RÉSEAUX ÉLECTRIQUES
Rapport sur les réseaux dits intelligents
Publié le 08/01/2026. La Commission de régulation de l’énergie (CRE) vient de rendre public son
rapport 2025 sur les réseaux dits intelligents. Cet exercice sert à mesurer le degré de
« numérisation » et d’agilité du système électrique français, ainsi qu’à évaluer les points d’attention, afin que les volumes de capacités renouvelables et de stockage réellement raccordables restent compatibles avec les trajectoires 2030-2050. Dans l’ensemble, la Commission constate que les technologies numériques sont largement déployées et utilisées de manière industrielle à tous les niveaux des réseaux d’électricité, ce qui place les gestionnaires de réseaux français en bonne position par rapport à leurs homologues européens.
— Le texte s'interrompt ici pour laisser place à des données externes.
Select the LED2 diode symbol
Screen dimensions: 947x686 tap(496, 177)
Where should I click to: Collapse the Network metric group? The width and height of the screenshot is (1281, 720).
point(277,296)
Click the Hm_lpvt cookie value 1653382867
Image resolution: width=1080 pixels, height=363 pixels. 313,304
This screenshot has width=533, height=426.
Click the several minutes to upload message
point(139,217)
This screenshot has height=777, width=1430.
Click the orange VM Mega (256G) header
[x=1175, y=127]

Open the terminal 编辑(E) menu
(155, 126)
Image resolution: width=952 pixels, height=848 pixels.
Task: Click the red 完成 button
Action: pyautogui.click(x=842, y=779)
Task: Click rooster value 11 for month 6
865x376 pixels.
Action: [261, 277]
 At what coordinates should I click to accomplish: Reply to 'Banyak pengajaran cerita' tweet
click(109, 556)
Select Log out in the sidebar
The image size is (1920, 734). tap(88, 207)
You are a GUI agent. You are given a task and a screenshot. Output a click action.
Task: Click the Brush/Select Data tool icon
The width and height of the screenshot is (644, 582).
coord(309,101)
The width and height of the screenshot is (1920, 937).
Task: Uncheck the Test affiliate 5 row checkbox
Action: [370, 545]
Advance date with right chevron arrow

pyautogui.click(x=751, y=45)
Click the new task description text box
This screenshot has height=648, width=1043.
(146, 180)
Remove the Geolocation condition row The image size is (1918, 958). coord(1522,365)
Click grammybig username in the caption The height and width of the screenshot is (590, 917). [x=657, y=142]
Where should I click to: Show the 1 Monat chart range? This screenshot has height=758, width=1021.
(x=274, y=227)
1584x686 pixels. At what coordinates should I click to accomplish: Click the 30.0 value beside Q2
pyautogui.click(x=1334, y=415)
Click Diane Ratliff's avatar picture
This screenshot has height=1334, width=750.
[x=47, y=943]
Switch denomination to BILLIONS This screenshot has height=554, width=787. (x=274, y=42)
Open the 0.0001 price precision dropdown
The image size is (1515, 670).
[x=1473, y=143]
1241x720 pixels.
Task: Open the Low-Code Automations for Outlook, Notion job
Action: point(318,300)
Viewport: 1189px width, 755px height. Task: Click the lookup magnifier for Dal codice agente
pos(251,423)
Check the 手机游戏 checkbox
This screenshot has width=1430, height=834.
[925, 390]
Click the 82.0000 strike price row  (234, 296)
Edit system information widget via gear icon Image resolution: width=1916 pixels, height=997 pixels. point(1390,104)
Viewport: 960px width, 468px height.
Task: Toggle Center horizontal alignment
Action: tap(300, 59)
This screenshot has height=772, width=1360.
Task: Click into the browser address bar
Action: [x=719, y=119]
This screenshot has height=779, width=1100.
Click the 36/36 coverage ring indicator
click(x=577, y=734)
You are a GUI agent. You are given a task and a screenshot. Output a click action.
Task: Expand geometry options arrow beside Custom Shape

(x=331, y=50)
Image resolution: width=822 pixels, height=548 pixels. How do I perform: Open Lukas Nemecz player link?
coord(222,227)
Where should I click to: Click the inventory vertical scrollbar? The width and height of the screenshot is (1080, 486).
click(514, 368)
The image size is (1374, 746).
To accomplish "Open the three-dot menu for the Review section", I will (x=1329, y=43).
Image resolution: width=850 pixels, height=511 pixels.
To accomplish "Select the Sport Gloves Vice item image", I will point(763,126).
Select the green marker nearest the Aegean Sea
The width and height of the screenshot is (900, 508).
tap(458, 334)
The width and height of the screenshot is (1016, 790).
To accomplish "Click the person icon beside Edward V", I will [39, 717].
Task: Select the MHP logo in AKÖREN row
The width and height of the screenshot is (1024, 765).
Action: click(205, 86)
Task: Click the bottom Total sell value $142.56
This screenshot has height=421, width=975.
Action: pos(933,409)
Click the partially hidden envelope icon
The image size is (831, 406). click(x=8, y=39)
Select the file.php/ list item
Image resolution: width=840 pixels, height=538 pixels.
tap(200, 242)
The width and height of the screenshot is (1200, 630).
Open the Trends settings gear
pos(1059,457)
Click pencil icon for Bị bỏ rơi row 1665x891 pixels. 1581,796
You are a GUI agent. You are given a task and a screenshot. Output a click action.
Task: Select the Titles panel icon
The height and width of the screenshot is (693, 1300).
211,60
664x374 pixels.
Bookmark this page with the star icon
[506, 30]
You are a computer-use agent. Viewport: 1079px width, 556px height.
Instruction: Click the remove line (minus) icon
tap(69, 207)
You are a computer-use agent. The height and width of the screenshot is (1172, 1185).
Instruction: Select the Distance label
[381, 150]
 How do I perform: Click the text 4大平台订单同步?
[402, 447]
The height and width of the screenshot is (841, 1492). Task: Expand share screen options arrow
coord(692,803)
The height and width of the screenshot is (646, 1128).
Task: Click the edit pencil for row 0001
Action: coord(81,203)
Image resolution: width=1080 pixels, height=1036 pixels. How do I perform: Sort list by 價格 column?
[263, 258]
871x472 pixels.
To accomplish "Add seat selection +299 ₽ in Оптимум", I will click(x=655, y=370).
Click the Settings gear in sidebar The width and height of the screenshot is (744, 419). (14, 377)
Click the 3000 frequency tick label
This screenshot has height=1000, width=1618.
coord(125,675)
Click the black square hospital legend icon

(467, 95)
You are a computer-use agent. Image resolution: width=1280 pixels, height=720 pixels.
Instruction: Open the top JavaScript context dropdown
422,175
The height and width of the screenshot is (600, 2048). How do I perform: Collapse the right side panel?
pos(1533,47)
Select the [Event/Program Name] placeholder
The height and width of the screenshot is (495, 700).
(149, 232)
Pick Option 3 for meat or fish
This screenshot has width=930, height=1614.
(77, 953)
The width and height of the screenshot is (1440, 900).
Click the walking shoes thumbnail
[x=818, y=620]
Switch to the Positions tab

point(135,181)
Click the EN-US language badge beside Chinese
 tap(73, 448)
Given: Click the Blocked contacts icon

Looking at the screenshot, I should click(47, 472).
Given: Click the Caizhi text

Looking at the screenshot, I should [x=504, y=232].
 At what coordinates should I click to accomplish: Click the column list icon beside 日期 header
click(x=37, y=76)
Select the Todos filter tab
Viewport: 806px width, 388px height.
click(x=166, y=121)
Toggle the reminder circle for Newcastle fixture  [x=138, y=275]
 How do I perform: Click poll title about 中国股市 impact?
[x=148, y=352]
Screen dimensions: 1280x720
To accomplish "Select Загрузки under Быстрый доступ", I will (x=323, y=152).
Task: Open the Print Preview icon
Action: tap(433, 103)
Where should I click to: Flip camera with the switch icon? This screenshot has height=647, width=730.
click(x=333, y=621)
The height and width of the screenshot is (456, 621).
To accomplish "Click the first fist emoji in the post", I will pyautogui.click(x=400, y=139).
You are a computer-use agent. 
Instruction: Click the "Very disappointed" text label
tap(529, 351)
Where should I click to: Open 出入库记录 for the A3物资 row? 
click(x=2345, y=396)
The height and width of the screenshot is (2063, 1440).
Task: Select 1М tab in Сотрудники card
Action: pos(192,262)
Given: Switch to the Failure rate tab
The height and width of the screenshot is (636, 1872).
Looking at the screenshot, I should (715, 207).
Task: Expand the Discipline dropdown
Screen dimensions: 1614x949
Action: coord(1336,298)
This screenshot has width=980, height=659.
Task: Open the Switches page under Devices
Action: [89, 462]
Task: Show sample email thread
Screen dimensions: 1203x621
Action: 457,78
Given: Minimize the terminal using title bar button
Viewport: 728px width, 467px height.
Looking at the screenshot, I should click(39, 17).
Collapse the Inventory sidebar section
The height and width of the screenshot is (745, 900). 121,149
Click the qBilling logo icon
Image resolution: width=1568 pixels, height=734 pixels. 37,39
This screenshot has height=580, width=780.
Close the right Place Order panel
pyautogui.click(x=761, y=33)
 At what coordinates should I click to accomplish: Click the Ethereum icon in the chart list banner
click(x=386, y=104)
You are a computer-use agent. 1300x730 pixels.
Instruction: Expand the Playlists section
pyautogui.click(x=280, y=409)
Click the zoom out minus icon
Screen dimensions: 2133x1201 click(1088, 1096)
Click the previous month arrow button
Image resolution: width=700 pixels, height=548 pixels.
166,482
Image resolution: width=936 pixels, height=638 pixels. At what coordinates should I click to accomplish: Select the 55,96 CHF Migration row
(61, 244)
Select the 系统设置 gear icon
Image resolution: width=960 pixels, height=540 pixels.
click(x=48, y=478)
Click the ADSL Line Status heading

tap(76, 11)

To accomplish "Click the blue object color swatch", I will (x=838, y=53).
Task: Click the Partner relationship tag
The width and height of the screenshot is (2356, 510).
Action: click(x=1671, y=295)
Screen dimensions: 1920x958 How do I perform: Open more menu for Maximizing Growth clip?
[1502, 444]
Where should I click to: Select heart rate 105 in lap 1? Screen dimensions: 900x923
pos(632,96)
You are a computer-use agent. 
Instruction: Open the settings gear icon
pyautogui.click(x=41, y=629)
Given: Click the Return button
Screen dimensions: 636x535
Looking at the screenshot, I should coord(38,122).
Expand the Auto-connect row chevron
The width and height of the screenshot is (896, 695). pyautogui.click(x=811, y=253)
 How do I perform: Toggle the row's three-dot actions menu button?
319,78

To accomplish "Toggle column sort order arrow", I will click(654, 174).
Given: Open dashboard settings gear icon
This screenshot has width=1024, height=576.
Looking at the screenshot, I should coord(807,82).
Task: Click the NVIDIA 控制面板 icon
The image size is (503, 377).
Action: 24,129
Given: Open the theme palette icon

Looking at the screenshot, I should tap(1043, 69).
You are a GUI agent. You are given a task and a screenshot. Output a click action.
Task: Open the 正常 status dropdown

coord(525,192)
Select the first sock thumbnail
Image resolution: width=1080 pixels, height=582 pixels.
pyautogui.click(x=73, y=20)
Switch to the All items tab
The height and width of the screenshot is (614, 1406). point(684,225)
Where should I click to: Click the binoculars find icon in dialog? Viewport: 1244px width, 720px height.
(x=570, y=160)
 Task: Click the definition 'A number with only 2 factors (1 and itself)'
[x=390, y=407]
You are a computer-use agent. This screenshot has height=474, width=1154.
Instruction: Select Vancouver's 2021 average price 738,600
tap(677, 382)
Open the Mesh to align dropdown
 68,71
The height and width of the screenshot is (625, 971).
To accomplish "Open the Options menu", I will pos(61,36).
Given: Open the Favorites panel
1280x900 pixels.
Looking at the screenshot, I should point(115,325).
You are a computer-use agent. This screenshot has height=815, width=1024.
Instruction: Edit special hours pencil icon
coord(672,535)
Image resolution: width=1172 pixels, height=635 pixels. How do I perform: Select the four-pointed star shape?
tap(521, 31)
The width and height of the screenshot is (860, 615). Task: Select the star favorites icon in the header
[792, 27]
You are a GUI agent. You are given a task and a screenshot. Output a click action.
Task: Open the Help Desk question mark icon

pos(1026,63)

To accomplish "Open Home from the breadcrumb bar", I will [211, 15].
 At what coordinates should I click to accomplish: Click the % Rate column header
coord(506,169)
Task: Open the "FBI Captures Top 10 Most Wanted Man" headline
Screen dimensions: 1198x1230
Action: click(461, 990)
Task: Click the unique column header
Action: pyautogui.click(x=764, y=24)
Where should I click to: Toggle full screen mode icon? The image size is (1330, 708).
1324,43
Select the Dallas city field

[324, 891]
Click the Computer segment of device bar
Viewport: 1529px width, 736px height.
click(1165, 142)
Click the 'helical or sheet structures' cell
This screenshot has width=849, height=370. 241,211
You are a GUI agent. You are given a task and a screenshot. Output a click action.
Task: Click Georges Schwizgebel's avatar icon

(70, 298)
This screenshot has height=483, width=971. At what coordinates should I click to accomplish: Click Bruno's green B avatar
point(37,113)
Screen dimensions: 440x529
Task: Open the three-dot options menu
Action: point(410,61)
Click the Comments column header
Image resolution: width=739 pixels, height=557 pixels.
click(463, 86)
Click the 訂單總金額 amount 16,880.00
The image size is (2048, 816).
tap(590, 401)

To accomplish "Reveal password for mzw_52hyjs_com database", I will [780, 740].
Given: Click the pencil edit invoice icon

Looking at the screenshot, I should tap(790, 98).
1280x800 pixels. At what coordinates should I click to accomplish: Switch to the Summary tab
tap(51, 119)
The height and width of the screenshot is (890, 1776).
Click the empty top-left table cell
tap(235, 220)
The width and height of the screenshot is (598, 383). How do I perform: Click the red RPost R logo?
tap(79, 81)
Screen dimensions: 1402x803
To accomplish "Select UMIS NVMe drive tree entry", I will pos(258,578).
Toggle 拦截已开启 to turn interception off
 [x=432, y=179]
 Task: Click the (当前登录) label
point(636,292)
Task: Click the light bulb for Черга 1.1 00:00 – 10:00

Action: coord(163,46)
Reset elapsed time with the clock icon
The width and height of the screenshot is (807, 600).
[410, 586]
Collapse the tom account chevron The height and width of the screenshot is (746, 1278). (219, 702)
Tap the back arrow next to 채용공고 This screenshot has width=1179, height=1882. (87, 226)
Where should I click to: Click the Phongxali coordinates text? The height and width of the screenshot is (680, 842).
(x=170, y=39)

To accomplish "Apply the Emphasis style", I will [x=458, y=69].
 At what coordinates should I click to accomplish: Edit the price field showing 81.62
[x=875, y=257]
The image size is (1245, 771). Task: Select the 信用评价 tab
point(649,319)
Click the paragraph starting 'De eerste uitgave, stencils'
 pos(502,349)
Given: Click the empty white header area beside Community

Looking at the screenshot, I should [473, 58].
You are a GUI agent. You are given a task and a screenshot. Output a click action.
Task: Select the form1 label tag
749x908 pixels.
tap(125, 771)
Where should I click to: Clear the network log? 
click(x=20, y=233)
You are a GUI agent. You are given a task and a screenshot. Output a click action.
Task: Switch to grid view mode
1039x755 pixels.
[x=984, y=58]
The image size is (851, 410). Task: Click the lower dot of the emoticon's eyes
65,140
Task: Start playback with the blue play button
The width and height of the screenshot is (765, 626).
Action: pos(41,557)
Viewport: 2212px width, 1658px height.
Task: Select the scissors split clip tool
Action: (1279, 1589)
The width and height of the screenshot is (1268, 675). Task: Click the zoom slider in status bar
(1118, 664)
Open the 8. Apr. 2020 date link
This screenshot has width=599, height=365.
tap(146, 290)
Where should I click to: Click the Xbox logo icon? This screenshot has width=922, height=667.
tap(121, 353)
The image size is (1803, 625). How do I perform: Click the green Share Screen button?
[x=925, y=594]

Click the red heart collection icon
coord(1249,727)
La bonne utilisation de ces technologies génère des économies significatives pour le consommateur. Toutefois, la CRE estime que les gestionnaires de réseaux peuvent encore aller plus loin, alors que le système est en pleine transformation. Notamment en matière de raccordements optimisés : si les offres de raccordement dites « intelligentes » ou flexibles (avec modulation de puissance) restent encore minoritaires, leur usage progresse. Quinze parcs d'énergie renouvelable ont été raccordés en raccordement flexible (ORA-MP) en 2024, contre cinq en 2023. Pour aller plus loin, la CRE juge même que le plafond de 30 % de puissance limitée devrait être assoupli, voire supprimé, afin d’accueillir davantage d’énergie renouvelable sur le réseau sans attendre la fin des travaux de renforcement – et même, parfois, d’éviter des investissements coûteux. La CRE demande également aux gestionnaires de réseaux de continuer à veiller à la fiabilité des données qu’ils mettent à disposition des acteurs, compte tenu de leur rôle essentiel dans le développement de nouvelles offres. Les données récoltées et partagées sont de plus en plus nombreuses et variées : cartographie des réseaux, capacités, production, consommation, stockage. Elles sont aussi de plus en plus consultées par les consommateurs sur les plateformes d’open data, dont la fréquentation a quasiment quadruplé depuis 2021, passant de 10 000 visiteurs à 38 500 en 2024.